Creamy Broccoli Cheddar Soup (Printable)

Smooth broccoli and cheddar blend with crusty bread for a warming, hearty dish.

# What You’ll Need:

→ Vegetables

01 - 1 large head broccoli, cut into florets
02 - 1 medium yellow onion, chopped
03 - 2 medium carrots, peeled and diced
04 - 2 cloves garlic, minced

→ Dairy

05 - 3 tablespoons unsalted butter
06 - 2 cups whole milk
07 - 1 cup heavy cream
08 - 2 cups sharp cheddar cheese, grated

→ Pantry

09 - 3 tablespoons all-purpose flour
10 - 4 cups low-sodium vegetable broth
11 - 1 teaspoon kosher salt
12 - 1/2 teaspoon freshly ground black pepper
13 - 1/4 teaspoon ground nutmeg (optional)

→ Bread

14 - 1 small loaf crusty bread, sliced

# How-To Steps:

01 - Melt butter in a large pot over medium heat. Add chopped onion and diced carrots; sauté until softened, about 5 minutes.
02 - Stir in minced garlic and cook for 1 minute until fragrant.
03 - Sprinkle all-purpose flour over vegetable mixture and stir constantly for 2 minutes to form a roux.
04 - Gradually whisk in vegetable broth, stirring continuously to prevent lumps.
05 - Add broccoli florets, kosher salt, black pepper, and nutmeg if using. Bring to a gentle boil, then reduce heat and simmer until broccoli is tender, approximately 12 to 15 minutes.
06 - Use an immersion blender or regular blender to puree soup until smooth, or leave some texture as preferred.
07 - Stir in whole milk and heavy cream, heating gently over low heat without boiling.
08 - Gradually add grated sharp cheddar cheese, stirring continuously until fully melted and smooth. Adjust seasoning to taste.
09 - Preheat oven to 375°F (190°C).

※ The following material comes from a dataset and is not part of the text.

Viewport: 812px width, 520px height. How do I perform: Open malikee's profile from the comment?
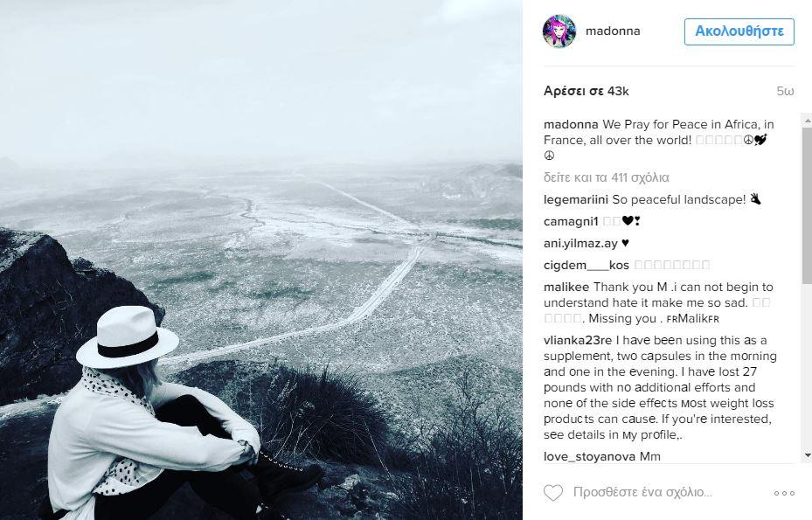point(566,287)
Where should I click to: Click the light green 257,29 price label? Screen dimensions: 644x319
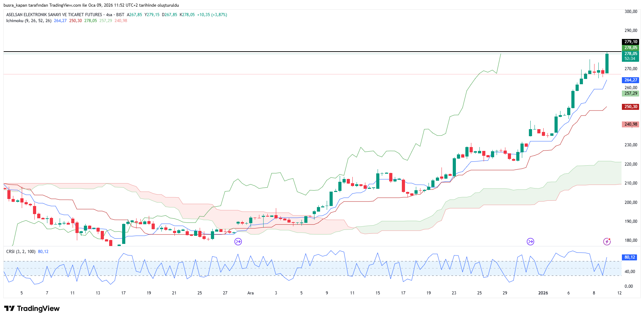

Arrange bread slices on a baking sheet and bake for 6 to 8 minutes until golden and crisp.
10 - Ladle soup into bowls, garnish with additional cheddar if desired, and serve alongside the toasted crusty bread.

# Expert Advice:

01 -
  • It comes together in under an hour, yet tastes like it simmered all day.
  • The sharp cheddar gives you that complex flavor without needing stock from scratch or fancy ingredients.
  • That crusty bread isn't just a side—it's how you get every last spoonful of soup.
02 -
  • Do not skip tempering the roux—those two minutes matter because raw flour will make your soup taste chalky no matter what else you do.
  • The soup will look thin when you first add the broth, but it thickens as it simmers and then again when you add the cheese, so resist the urge to add more flour.
  • Keep the heat low after adding cream and cheese—high heat will cause the dairy to separate and look broken, even though it's still edible.
03 -
  • Grate your cheese fresh from a block instead of using pre-shredded—it melts smoother and tastes cleaner.
  • Add cheese slowly and stir completely between additions; this prevents clumping and gives you better control over the final texture.